Tuesday, January 15, 2008

Rosenmarkt
Santiara Salinger - Zürich


Saya masuk barisan orang-orang yang tidak terlalu peduli dengan kondisi aktual mantan presiden kedua negara saya, Bapak Suharto. Selain saya juga tidak kenal dia secara pribadi lebih dari sebagai pemimpin negara selama 32 tahun. Saya bisa saja melewatkan semua tentang dia. Apa urusannya bagi saya? Politik yang langsung mempengaruhi hidup saya saat ini adalah politik Swiss dan EU. Apapun yang terjadi dengan dia tidak ada pengaruhnya bagi saya.

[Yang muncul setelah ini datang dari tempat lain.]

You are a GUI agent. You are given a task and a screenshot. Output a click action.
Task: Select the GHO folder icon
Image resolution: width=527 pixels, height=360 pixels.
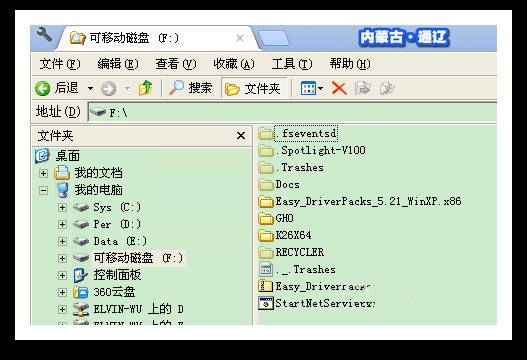[266, 218]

Kenapa saya harus perduli kalau pipa-pipa dan kabel keluar masuk lubang-lubang dan pori-pori tubuh tuanya?

Tapi saya tidak tahan untuk tidak menulis ini. Saya berhutang padanya. Satu-satunya kesempatan bagi saya melihat Suharto sebagai flesh and blood adalah waktu saya remaja. Karena SMP saya benar-benar di pusatnya Jakarta, tidak jauh dari Monas dan Istana Negara, sekolah saya sering dilibatkan dalam even-even untuk menyanyikan lagu-lagu nasional. Selama itu saya tidak pernah melihat Suharto dari dekat sekali. Satu-satunya yang lumayan adalah waktu sekolah kami memeriahkan Pembukaan PPI (Pameran Produksi Indonesia). Kami dibariskan di muka yang kemudian dilewati Presiden. Teman-teman sekelas sempat bersalaman dengannya. Saya tidak. Saya malah tegang karena berusaha menangkap matanya. Tidak berhasil. Yang masuk dalam kotak memori saya adalah bahwa Suharto memiliki senyum yang khas. Senyum yang manis dan lunak. Seperti yang muncul di televisi dan kertas-kertas. Tapi yang saya tangkap hari itu berkata lain. Senyum itu kaku. Tidak dingin, seperti senyum Vladimir Putin, tapi kaku. Dibalik kelembutannya, Suharto adalah orang yang keras. Sebagai anak-anak pun saya sudah dididik orang tua untuk menghormatinya. Ia presiden negara saya.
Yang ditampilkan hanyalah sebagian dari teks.